Bangladesh, Laos, East Timor and Indonesia are seen as likely to meet the deadline. Afghanistan, Nepal, Papua New Guinea, Myanmar, Pakistan, India, Cambodia and the Philippines are seen as failing to reach the target by varying degrees. Reducing maternal deaths requires political will, government foresight and access to family planning, campaigners said. “[This is) an issue that’s still too often seen as medical, and strictly related to women’s life. It’s not,” said Federica Maurizio, a sexual health and reproductive rights expert at UNFPA in Bangkok. “Maternal health ... is one of the key indicators that really tells you how much the health system in a country is able to provide for the people,” she said. Oona Campbell, professor of epidemiology and reproductive health at the London School of Hygiene and Tropical Medicine, said it raises wider issues of women’s place in society. “Do we care about women? Do we think it’s not a problem if the wife dies? Is this something we care about enough to deliver services that are good quality?” she said.

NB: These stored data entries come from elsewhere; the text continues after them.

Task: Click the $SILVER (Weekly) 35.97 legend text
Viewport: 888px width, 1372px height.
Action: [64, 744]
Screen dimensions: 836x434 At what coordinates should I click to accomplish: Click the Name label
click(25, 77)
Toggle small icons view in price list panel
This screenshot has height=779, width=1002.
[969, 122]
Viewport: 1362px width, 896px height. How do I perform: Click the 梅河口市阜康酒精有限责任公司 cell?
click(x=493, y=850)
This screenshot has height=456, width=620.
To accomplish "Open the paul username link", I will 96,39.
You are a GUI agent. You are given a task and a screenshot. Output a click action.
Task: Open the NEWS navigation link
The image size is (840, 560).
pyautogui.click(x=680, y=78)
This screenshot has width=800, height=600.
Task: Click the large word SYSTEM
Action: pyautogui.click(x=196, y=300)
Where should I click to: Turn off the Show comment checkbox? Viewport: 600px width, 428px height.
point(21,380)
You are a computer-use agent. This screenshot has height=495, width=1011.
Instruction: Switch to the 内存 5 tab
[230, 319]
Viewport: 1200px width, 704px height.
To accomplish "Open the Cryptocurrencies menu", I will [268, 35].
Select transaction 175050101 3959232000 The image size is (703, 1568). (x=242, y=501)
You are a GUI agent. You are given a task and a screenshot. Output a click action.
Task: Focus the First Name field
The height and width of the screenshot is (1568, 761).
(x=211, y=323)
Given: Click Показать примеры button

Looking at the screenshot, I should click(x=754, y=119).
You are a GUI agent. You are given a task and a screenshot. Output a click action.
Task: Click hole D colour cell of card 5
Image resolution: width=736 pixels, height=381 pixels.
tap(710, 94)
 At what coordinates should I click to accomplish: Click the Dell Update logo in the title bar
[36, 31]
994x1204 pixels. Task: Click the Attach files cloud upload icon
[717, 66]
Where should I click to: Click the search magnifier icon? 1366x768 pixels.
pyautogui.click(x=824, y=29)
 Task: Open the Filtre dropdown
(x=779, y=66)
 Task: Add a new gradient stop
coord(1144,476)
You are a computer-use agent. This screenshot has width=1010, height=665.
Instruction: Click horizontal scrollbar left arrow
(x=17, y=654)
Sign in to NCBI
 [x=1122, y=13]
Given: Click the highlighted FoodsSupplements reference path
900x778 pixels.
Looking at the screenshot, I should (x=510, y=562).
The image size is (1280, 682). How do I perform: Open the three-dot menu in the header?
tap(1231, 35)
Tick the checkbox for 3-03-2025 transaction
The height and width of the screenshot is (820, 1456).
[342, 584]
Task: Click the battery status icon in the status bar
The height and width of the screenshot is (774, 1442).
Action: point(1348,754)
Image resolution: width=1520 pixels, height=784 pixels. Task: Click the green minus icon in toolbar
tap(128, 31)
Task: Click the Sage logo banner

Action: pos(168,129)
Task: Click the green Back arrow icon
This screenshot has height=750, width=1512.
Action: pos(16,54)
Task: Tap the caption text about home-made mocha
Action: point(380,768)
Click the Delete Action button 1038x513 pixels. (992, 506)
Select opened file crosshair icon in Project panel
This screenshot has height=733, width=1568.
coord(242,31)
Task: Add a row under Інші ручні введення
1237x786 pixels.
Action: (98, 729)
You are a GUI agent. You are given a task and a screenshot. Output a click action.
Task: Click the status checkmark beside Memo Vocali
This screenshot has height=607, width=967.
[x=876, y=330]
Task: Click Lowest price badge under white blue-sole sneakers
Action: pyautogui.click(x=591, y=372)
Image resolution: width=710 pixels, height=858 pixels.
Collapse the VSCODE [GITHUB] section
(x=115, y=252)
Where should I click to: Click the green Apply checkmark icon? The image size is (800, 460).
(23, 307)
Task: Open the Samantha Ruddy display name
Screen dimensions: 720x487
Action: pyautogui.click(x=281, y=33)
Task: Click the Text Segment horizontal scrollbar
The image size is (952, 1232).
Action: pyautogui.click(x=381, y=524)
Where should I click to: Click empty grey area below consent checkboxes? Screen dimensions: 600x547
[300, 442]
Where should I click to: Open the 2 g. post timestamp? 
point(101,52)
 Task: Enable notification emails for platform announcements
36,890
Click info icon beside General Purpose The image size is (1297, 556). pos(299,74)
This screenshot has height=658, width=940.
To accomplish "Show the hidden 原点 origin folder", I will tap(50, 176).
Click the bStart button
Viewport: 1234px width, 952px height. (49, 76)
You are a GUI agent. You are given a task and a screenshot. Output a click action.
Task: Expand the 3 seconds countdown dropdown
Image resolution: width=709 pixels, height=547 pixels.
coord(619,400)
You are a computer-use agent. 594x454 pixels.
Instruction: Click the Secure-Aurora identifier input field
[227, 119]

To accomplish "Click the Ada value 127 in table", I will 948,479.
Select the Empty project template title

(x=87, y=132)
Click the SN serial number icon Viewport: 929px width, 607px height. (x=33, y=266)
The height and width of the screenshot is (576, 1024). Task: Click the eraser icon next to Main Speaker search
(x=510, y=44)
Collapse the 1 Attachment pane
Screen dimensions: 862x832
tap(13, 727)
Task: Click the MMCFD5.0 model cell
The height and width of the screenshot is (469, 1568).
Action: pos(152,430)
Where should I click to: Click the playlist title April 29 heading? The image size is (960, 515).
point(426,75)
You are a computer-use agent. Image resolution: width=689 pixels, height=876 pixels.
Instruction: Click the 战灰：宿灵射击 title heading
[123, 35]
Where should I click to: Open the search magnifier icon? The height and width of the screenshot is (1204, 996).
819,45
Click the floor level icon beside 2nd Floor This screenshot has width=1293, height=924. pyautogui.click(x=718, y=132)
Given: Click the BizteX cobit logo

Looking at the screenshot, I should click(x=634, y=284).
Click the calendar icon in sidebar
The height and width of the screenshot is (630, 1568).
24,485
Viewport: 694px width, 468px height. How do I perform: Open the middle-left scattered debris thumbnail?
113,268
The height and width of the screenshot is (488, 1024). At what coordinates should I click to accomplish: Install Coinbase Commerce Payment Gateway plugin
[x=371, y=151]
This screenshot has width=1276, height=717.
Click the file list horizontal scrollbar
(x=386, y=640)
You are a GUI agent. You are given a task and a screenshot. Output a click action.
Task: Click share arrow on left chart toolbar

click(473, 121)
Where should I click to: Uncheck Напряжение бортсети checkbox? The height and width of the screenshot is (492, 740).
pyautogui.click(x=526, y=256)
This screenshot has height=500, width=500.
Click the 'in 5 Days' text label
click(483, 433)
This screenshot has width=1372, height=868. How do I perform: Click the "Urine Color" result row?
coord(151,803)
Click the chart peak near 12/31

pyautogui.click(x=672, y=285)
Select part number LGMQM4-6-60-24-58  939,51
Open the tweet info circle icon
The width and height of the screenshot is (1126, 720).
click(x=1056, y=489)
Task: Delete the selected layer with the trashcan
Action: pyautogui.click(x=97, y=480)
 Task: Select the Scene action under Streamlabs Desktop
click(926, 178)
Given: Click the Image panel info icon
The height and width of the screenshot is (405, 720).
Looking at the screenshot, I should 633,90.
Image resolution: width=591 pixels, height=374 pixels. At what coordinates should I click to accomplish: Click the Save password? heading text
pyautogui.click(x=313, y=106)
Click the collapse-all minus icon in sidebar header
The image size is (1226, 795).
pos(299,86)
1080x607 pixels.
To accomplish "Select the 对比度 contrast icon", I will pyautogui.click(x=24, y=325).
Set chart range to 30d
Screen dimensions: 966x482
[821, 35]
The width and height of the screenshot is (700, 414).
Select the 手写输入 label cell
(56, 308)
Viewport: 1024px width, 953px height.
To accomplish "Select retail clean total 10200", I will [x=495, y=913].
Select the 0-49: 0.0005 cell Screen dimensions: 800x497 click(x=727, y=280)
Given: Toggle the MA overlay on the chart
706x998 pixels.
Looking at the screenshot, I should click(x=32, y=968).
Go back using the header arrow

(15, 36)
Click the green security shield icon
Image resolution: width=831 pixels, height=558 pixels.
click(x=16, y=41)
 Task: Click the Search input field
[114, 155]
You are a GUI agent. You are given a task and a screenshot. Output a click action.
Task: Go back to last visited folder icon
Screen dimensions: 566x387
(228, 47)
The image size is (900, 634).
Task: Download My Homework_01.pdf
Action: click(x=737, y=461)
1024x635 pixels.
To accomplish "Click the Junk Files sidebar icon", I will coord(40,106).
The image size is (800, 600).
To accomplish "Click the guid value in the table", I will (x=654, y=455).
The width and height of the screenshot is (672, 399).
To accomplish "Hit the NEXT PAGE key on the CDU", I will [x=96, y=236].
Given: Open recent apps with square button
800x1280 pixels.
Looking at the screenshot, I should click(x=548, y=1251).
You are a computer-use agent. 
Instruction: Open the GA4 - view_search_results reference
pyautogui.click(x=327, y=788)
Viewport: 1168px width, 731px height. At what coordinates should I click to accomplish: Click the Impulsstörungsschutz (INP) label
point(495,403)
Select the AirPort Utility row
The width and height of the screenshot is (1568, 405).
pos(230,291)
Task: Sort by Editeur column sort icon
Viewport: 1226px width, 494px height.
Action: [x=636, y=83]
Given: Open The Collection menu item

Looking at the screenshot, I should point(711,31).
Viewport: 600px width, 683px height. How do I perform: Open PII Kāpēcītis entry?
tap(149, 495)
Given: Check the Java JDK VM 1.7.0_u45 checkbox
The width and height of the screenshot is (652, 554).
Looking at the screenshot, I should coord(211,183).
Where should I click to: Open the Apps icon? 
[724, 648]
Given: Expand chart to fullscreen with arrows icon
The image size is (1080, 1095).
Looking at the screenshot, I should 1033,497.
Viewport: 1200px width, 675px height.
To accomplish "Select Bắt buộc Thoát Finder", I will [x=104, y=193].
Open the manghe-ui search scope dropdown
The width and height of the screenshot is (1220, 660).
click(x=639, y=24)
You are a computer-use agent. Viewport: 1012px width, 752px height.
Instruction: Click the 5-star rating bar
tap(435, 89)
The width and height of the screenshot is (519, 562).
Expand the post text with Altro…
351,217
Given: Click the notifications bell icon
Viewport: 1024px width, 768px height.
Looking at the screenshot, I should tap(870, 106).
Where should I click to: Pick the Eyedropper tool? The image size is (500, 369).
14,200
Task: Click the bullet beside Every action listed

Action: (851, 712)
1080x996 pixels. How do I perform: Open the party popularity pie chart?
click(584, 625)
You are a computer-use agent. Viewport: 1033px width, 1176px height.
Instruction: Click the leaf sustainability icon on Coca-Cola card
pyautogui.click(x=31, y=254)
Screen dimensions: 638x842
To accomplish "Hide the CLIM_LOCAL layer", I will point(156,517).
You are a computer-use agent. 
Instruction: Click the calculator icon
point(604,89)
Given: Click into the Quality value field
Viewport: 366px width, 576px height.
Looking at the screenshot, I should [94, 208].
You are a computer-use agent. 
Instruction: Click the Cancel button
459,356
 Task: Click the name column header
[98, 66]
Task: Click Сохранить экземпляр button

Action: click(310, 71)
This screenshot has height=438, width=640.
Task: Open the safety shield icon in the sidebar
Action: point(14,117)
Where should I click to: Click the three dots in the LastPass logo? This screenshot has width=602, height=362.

Campbell said it was not entirely accurate to chart a nation’s progress using a global goal. Another way to measure progress, she said, was to use country level targets, such as aiming to reduce maternal deaths by at least two-thirds from 2010, and for no country to have an MMR greater than 140 deaths per 100,000 live births by 2030. Campbell also said that data is weak in many countries due to a lack of civil registration and poor cause-of-death records. This could mean calculations of Afghanistan’s dramatic improvement, hailed as one of the gains of foreign aid there, may be an overestimate, she said. UN figures showed the maternal mortality rate had dropped to 396 deaths per 100,000 live births in 2015 from 1,600 deaths in 2002 after the US-led invasion that ousted the Taliban after the Sept. 11, 2001, terror attacks on the US.
Afghanistan’s own data put its MMR three times higher. UNFPA deputy representative to Afghanistan Mateen Shaheen said women’s access to healthcare in Afghanistan remained tricky as culture dictates that women are only seen by female healthcare workers. UNFPA operates 124 clinics staffed by women and aims to nearly double that by the late next year.